I would like to know if Gnome Web (Epiphany) is safe to use.

Last version of this browser is 42.2. Last version on latest/quarterly repos is 42.2. This seems good but Epiphany is built on WebKitGTK which seems old on FreeBSD.

Latest version of WebKitGTK is 2.36.4 but on FreeBSD it is 2.34.6. (on Freshports on 05 Mar 2022)

This version seems to have several unpatched vulnerability :

WebKitGTK and WPE WebKit Security Advisory WSA-2022-0005
30 MAY 2022

WebKitGTK and WPE WebKit Security Advisory WSA-2022-0004
08 APRIL 2022



			WebKitGTK Security Advisories - The WebKitGTK Project
		


WebKitGTK seems to be needed for a lot of software of Gnome as :


deskutils/meteo
devel/glade
graphics/shotwell
mail/evolution
mail/evolution-ews
net/remmina
x11-fonts/font-manager
..................

So are they safe ?

Thank you for your responses.


----------



## bsduck (Jul 12, 2022)

That's a good observation.
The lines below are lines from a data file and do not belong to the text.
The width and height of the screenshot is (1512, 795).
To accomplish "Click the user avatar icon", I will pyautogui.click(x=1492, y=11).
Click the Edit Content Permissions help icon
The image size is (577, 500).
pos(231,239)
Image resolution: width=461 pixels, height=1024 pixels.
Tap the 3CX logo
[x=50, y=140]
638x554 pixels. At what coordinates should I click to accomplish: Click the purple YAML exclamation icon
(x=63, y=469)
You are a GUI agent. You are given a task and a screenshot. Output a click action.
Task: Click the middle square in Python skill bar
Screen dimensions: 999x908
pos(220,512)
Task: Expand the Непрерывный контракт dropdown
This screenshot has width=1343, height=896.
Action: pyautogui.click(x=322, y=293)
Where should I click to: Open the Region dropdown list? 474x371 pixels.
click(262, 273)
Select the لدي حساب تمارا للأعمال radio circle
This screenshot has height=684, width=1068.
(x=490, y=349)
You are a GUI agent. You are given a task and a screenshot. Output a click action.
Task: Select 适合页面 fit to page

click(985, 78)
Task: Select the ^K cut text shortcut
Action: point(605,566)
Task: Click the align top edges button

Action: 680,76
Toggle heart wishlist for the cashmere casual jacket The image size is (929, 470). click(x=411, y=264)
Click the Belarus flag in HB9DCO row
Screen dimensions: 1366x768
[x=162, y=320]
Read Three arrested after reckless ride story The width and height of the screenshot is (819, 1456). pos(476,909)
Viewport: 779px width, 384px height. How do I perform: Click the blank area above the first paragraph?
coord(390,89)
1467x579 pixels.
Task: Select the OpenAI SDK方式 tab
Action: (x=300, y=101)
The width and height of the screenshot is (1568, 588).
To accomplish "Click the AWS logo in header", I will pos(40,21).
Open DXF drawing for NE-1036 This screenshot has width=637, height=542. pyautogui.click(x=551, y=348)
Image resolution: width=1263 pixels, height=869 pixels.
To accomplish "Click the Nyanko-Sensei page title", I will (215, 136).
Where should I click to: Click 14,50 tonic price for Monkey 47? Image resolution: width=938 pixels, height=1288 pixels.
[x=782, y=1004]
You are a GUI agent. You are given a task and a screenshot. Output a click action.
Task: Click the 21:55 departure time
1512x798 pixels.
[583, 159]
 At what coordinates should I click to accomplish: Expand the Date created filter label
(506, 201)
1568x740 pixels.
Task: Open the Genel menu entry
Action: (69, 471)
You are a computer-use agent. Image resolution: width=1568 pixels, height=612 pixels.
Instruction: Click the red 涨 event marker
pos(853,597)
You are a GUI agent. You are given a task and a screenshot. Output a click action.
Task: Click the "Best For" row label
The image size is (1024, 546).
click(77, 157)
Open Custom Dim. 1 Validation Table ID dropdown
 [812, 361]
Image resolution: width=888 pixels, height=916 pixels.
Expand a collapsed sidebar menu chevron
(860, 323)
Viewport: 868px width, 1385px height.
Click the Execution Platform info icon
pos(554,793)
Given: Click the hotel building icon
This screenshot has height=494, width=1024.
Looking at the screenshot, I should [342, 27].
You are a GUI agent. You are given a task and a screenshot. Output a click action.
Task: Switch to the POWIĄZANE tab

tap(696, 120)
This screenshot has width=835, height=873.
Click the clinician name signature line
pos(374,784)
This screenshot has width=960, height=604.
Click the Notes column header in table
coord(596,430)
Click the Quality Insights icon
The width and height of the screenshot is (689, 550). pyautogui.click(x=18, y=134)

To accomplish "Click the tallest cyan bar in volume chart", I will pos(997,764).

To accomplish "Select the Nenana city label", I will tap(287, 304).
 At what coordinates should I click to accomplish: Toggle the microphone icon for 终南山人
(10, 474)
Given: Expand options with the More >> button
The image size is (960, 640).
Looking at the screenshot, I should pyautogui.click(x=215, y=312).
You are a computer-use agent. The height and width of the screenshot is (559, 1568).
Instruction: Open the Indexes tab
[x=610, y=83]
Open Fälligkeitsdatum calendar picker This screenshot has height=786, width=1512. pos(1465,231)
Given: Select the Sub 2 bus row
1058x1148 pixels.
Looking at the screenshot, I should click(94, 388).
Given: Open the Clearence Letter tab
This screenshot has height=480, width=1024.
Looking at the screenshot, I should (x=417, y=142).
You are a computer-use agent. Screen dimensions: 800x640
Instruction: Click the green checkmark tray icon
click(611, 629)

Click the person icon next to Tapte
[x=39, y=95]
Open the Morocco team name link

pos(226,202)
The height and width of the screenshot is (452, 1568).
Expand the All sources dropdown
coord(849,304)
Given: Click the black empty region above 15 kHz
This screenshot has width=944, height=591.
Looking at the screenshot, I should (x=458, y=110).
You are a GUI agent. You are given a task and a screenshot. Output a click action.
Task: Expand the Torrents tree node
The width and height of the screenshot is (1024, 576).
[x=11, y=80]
I personally wouldn't use as a main browser something that doesn't get frequent security updates. In my opinion, WebkitGTK currently isn't taken care of enough on FreeBSD to be considered safe for anything critical (e-banking, etc.). Same with www/qt5-webengine (Chromium engine) which is used similarly by a few browsers and a lot of various Qt programs. Both would deserve a more reactive port maintenance. www/qt5-webkit is far worse but that's an upstream problem.

It's not much of an issue for programs using the browser engine for rendering local HTML or limited web requests, but for a proper browser I expect first class security support, and currently that's mostly limited to Firefox and Chromium.


----------